AWS Spot Instances Guide · EC2 Cost Optimization
AWS EC2 Spot Instances Guide: Save Up to 90% on Compute
Spot instances offer up to 90% savings on EC2 in exchange for potential 2-minute interruptions. With proper diversification and interruption handling, most stateless and batch workloads run safely and cheaply on Spot.
4 Spot Instance Strategies
Start with batch workloads - they’re the easiest Spot migration with the highest savings impact.
Diversify instance types to minimize interruption risk
Spot interruption rates vary by instance type and AZ - diversifying across multiple instance families reduces the chance that all your Spot capacity is interrupted simultaneously. AWS recommends selecting 5–10 instance types per Spot Fleet or Auto Scaling Group.
How to implement
- Select instances of similar compute capacity across different families: c5, c5a, c5n, c6g, m5, m6g - all provide similar vCPU/RAM ratios
- Use the Spot Instance Advisor (aws.amazon.com/ec2/spot/instance-advisor) to find instances with < 5% interruption frequency
- Configure capacity-optimized allocation strategy in your Spot Fleet (not lowest-price - it leads to higher interruption rates)
- Spread across at least 3 AZs to avoid AZ-level capacity events
- Use attribute-based instance selection (ABS) in launch templates to automatically include instance types meeting your CPU/RAM requirements
Note: The capacity-optimized allocation strategy selects instances from the deepest Spot capacity pools, minimizing interruptions even at the cost of a slightly higher price than the absolute cheapest option.
Handle Spot interruptions gracefully
AWS provides a 2-minute warning before Spot interruption via the EC2 instance metadata service and EventBridge. Properly handling this warning allows your application to finish current work, drain connections, and checkpoint state before the instance is reclaimed.
How to implement
- Poll the interruption notice endpoint from your application: http://169.254.169.254/latest/meta-data/spot/termination-time
- On detection: stop accepting new requests, complete in-flight work, drain SQS messages back to queue
- Set connection draining on ALB target groups: register the instance for deregistration on interruption notice
- For ECS: enable ECS Spot draining - tasks are automatically migrated to other instances on interruption
- Subscribe to EC2 Spot interruption EventBridge events for centralized handling across your fleet
Note: Most web applications and API servers can handle graceful shutdown in under 90 seconds - well within the 2-minute window. The key is catching the signal and stopping new work immediately.
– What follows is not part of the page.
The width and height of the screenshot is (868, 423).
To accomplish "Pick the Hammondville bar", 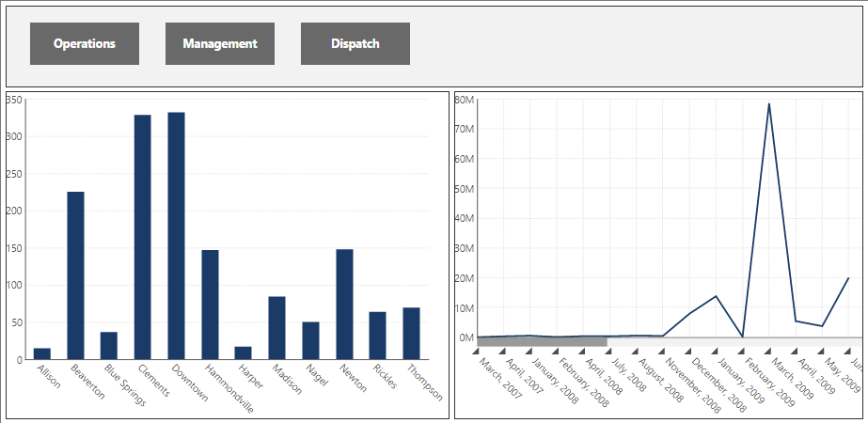I will point(210,305).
Use Spot for batch and async workloads first
Batch processing, data pipelines, ML training, image/video processing, and async job queues are ideal Spot workloads - they can be interrupted and restarted with minimal impact. Start here before attempting to run stateless services on Spot.
How to implement
- Migrate AWS Batch workloads to Spot compute environments: set computeResources type: SPOT
- Configure checkpointing for long-running jobs: save progress to S3 every 5–10 minutes
- For SQS-driven workers: set message visibility timeout to 2× the average job duration - interrupted jobs return to queue automatically
- Use EMR Spot for data processing: mix 1 on-demand master with Spot task nodes
- For Lambda: serverless functions are already interruption-tolerant - no changes needed
Note: AWS Batch automatically handles Spot interruptions - failed jobs are retried on new capacity. This makes Batch ideal for workloads that can tolerate retry overhead.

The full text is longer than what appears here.